__PROMPT__:
Rewrite the entries below, substituting "Launch" for every "Open" and leaving everything else unchanged. Omit the pictures from your answer.

━━━━━━━━━━━━━━━━━━━━━━━━━━━━━━

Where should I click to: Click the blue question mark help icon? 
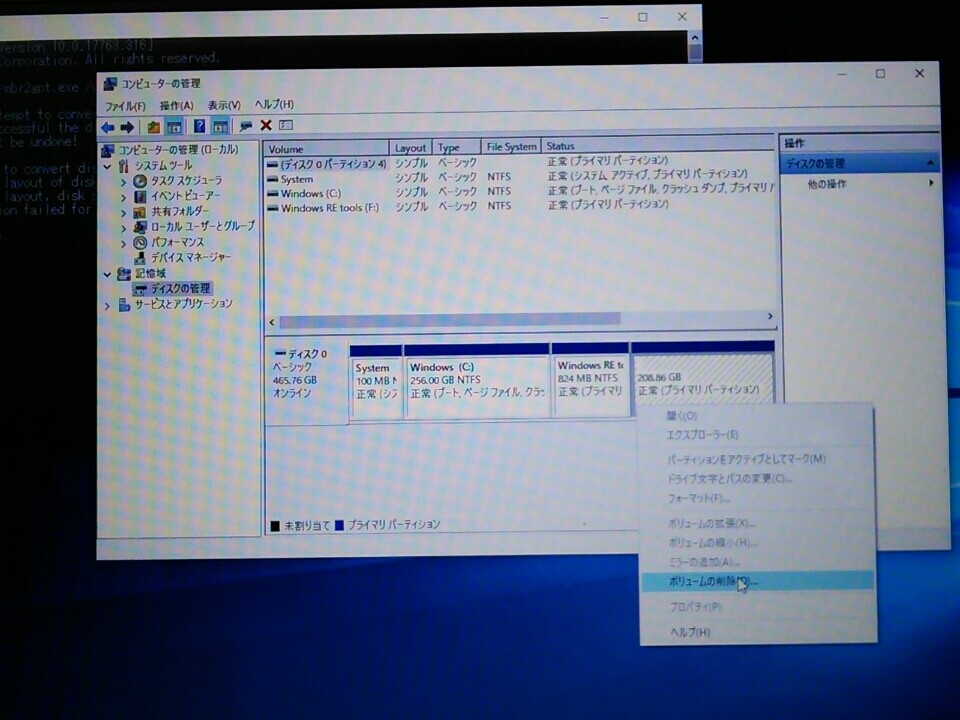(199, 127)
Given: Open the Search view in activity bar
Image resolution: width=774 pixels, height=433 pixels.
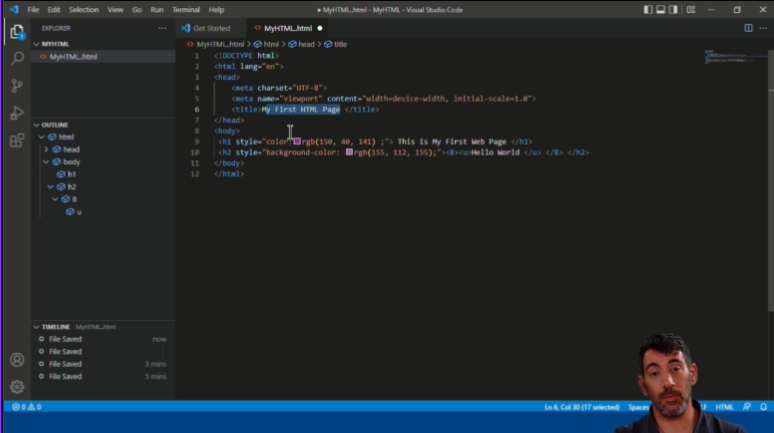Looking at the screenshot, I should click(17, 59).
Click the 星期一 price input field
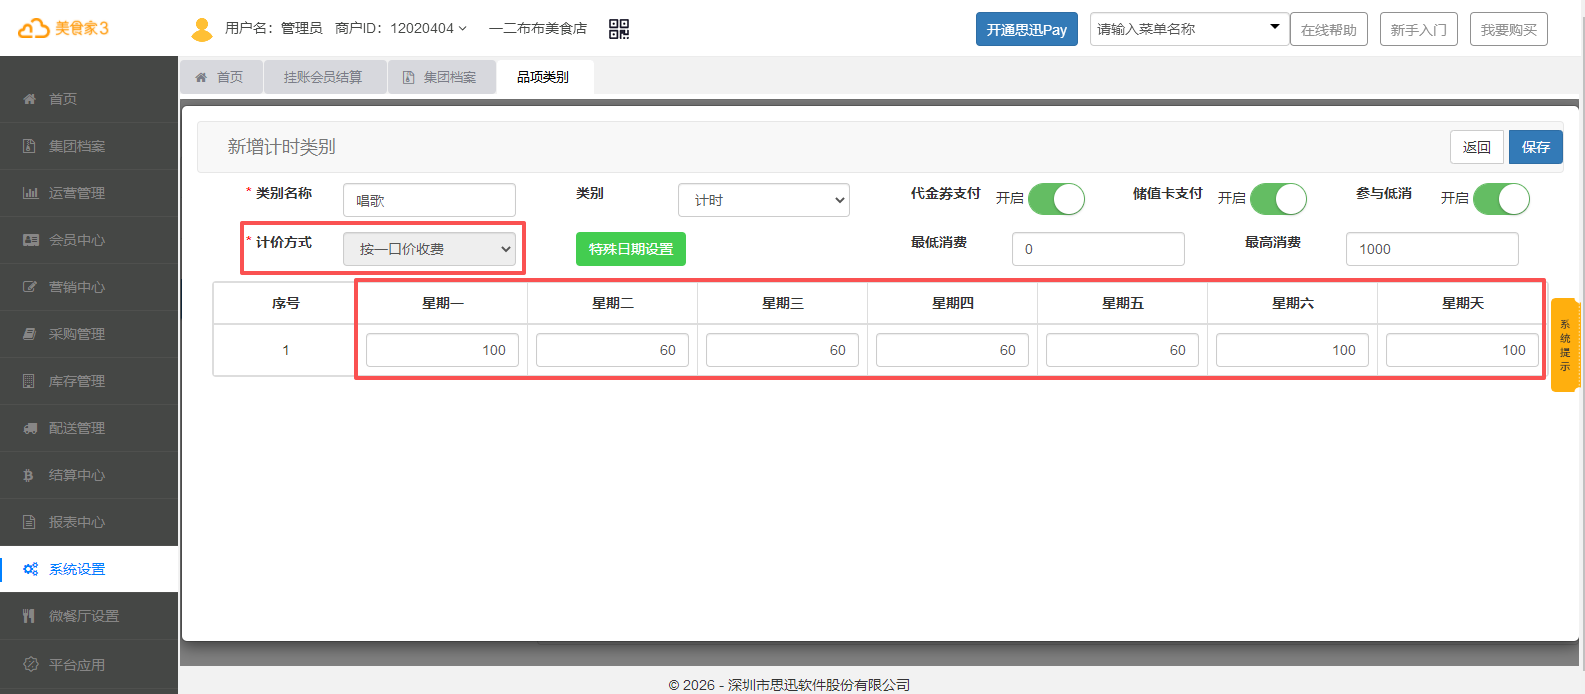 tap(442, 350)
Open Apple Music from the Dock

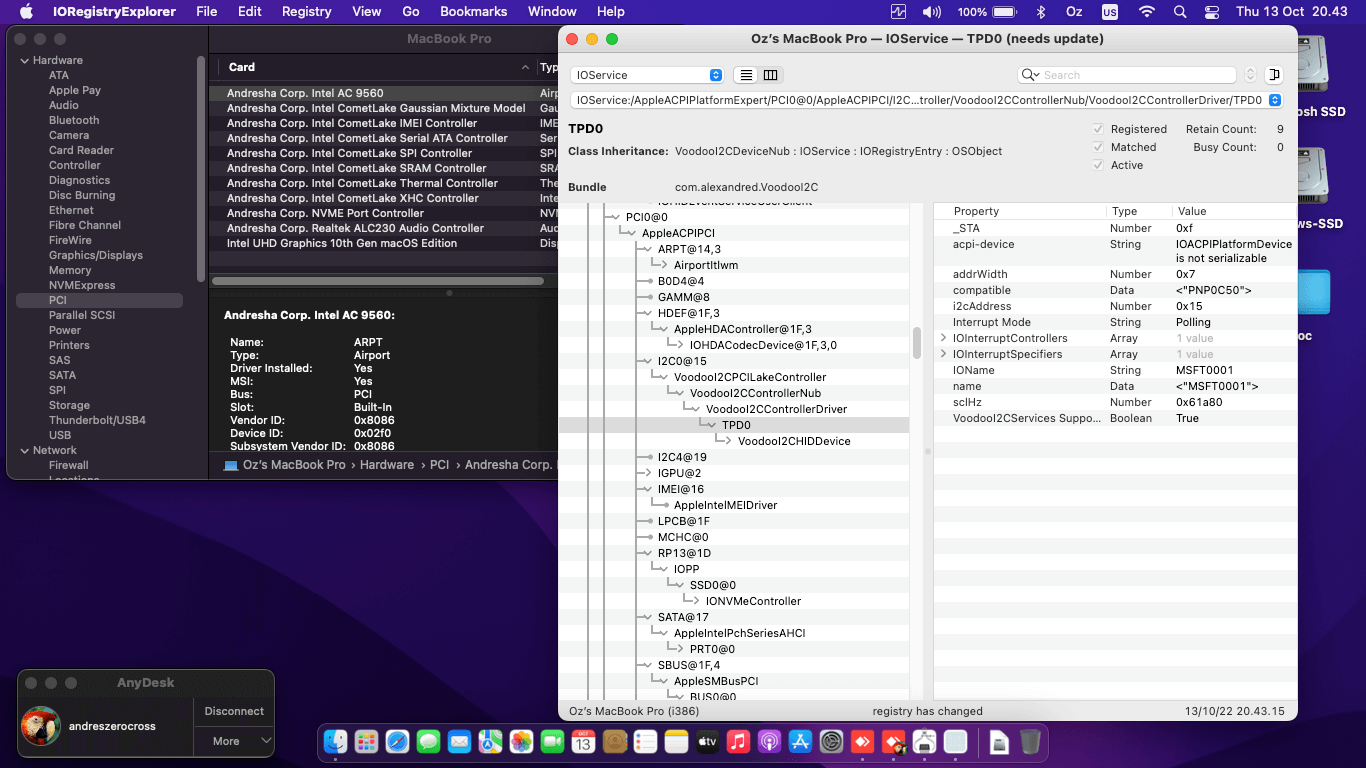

━━━━━━━━━━━━━━━━━━━━━━━━━━━━━━

__RESPONSE TO THE EXERCISE__:
Where should I click to: Click the blue question mark help icon? 
(199, 127)
Given: Launch the Search view in activity bar
Image resolution: width=774 pixels, height=433 pixels.
Looking at the screenshot, I should click(17, 59).
Click the 星期一 price input field
 tap(442, 350)
Launch Apple Music from the Dock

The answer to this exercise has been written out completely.